Load Balancing
When millions of users hit your service simultaneously, one server can't handle it. Load balancing is the technique of distributing incoming traffic across a pool of servers to ensure no single server is overwhelmed.
A load balancer is a traffic cop that sits in front of your servers and routes requests intelligently.
How It Works
The load balancer receives all incoming requests and forwards them to appropriate backend servers, then sends the server's response back to the client.
Load Balancing Algorithms
| Algorithm | How It Works | Best For |
|---|---|---|
| Round Robin | Requests go to servers in sequence (1→2→3→1→2→3…) | Servers with equal capacity |
| Least Connections | Route to the server with fewest active connections | Long-lived connections (WebSockets) |
| IP Hash | Route based on client IP (same IP → same server) | Sessions that need sticky routing |
| Weighted Round Robin | More powerful servers get more traffic | Heterogeneous server pools |
| Random | Randomly pick a server | Simple, equally powerful servers |
Layer 4 vs Layer 7 Load Balancing
Layer 4 (Transport Layer)
- Operates on TCP/UDP level
- Routes based on IP address and port
- Very fast, but "dumb" — can't read request content
- Examples: AWS Network Load Balancer (NLB)

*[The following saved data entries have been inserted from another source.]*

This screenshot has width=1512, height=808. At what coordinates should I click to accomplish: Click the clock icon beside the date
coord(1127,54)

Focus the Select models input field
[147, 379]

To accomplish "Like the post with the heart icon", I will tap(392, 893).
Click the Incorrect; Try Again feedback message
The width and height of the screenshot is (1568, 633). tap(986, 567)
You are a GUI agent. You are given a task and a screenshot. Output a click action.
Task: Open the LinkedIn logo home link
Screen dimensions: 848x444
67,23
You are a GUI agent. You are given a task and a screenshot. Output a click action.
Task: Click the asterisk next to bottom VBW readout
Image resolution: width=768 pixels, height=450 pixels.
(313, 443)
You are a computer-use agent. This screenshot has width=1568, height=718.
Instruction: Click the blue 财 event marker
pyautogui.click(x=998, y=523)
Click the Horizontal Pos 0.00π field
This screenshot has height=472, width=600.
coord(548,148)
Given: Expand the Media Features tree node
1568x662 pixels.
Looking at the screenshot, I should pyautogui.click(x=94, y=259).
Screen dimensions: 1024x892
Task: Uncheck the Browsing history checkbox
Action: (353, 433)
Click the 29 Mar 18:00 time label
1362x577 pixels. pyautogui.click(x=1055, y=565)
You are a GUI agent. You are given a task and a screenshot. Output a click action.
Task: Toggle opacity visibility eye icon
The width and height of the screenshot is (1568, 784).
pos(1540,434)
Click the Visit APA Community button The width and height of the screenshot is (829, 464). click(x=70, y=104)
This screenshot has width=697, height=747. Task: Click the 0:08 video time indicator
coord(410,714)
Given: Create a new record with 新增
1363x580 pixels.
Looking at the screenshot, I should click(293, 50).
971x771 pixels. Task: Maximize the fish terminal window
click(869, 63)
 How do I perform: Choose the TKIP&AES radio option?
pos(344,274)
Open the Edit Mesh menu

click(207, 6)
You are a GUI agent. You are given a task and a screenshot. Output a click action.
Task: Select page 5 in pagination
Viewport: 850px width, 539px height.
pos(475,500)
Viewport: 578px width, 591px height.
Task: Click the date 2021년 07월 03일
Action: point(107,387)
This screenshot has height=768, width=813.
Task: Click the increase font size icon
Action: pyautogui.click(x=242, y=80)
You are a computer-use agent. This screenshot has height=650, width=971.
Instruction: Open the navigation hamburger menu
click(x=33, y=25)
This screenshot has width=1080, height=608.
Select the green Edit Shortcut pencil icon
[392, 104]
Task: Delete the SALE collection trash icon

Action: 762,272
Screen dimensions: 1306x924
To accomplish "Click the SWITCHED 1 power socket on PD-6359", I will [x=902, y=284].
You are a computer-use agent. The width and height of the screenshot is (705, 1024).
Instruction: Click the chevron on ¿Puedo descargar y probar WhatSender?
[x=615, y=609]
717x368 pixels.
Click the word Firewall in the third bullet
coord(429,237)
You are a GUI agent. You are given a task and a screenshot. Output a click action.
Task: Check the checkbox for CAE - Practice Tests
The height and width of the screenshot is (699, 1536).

Layer 7 (Application Layer)
- Operates on HTTP/HTTPS level
- Can route based on URL, headers, cookies, query params
- Smarter routing (e.g.,
/api/*→ API servers,/static/*→ CDN) - Examples: AWS ALB, Nginx, HAProxy
Health Checks
A load balancer constantly pings each server to check if it's alive. If Server 2 goes down:
- ❌ Health check fails on Server 2
- ⚡ Load balancer removes Server 2 from the rotation
- 🔄 All traffic now goes to S1 and S3
- 🩺 Server 2 recovers → LB adds it back
This is how services like Netflix achieve 99.99% uptime even when individual servers fail.
Sticky Sessions (Session Affinity)
By default, each request can go to a different server. But some apps store session data in memory (bad practice, but common). In that case, the same user must always hit the same server.
If "sticky" Server 2 goes down, all those users lose their sessions. Sticky sessions fight against the purpose of load balancing. Prefer stateless servers + external session storage (Redis).
Real-World: How Netflix Does It
Netflix uses a combination:
- AWS ALB for HTTP traffic routing
- Zuul (their open-source gateway) for service-level load balancing
- Eureka for service discovery (which servers are alive?)
- Ribbon for client-side load balancing between microservices
Key Takeaways
- ✅ Load balancing enables horizontal scaling — add more servers, not bigger servers.
- ✅ Prefer Layer 7 for web apps (smarter routing), Layer 4 for raw throughput.
- ✅ Health checks make your system self-healing.
- ✅ Avoid sticky sessions — use Redis for session storage instead.
- ✅ The load balancer itself can be a single point of failure — use a pair (Active/Passive).